Conversations around how artificial intelligence (AI) could transform medical imaging have become more common as these technologies have become more advanced in recent years. One of the potential applications of AI in this area is to denoise images, the research team explained.
However, these tools cannot be deployed in the clinical setting without being rigorously tested for clinical utility, which involves evaluating how denoising methods perform on clinically relevant tasks.
To assess one of these tools, the researchers tasked a commonly used DL tool to denoise cardiac single-photon emission computed tomography (SPECT) images. To evaluate the tool’s performance, the research team looked at how visually similar denoised images were to normal images and what the impact of denoising was on the clinically relevant task of detecting a heart defect.

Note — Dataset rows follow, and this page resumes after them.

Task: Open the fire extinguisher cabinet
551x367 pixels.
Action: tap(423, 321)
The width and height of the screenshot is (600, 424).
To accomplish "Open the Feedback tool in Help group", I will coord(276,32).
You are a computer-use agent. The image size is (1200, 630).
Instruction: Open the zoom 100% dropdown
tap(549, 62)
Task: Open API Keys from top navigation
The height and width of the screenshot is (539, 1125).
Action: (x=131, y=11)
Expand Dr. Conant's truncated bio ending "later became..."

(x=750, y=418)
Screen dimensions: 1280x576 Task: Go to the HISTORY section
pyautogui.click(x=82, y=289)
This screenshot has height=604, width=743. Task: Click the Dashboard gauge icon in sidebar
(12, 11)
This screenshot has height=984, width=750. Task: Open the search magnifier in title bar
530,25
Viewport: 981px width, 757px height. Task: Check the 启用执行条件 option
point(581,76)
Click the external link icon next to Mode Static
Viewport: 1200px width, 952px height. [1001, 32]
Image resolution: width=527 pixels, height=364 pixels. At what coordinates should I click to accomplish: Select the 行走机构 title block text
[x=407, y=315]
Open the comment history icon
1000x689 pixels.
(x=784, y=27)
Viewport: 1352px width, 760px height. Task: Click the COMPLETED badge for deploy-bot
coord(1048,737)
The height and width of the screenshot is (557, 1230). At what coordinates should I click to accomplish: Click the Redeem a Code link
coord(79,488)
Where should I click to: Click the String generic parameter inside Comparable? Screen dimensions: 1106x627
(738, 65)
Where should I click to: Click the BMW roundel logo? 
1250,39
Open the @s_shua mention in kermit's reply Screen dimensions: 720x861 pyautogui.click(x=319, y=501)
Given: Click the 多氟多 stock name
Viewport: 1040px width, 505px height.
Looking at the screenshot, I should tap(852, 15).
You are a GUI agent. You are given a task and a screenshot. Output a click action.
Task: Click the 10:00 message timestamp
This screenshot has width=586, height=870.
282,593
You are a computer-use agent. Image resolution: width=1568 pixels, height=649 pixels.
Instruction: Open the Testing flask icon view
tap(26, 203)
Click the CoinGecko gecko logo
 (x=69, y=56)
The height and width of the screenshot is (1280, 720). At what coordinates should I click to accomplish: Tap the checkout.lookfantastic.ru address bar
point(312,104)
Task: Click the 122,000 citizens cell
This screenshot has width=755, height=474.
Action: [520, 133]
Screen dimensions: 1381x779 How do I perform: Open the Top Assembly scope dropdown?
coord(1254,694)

The study revealed that the denoising tool had a tendency to smooth out the cardiac SPECT images, which did reduce noise. However, this smoothing out also led to reduced contrast of the heart defects captured in the images, which help clinicians make accurate diagnoses.
“Rather alarmingly, while the visual-similarity-based metrics suggested that the AI-based denoising technique improved performance, it was actually having no significant impact, and in some cases, it was even degrading performance on clinical tasks,” explained Abhinav Jha, PhD, assistant professor of biomedical engineering at the Washington Univerity McKelvey School of Engineering and of radiology at Mallinckrodt Institute of Radiology (MIR) in the School of Medicine.
“This emphasizes the important need for performing evaluation of AI algorithms on clinical tasks and not just relying on visual similarity as a measure of performance,” he stated.
The researchers pointed out that the tool’s denoising also resulting in reduced contrast is what studies like this one are trying to prevent from happening in the clinical setting.
To this end, the research team recommends that task-based evaluations of AI-based denoising approaches be used to evaluate the clinical utility of the images produced.
“Ensuring AI-based denoising works well for real clinical tasks – not just aesthetically – would mean big benefits for patients by producing high-quality images in less time or with reduced radiation doses,” said study collaborator Robert J. Gropler, MD, professor of radiology and senior vice chair and division director of radiological sciences at MIR.
Moving forward, the researchers are working on developing a new denoising technique that addresses the challenges highlighted in this study.
The shortcomings of the tool showcased in this research underscore the challenges of applying AI to medical imaging.
Last year, experts spoke to HealthITAnalytics to discuss how providers can minimize AI-based image reconstruction risks.
AI-based image reconstruction is associated with some distortion risks, which can lead to inaccurate diagnoses. While the overall risk of this issue is low, leadership from ECRI, an independent nonprofit focused on improving the quality of care, and Stanford Medicine indicated that providers must consider the potential problems that could arise when using AI for image reconstruction, such as using the technologies outside of the bounds within which they were developed and being aware of potential biases in the tool.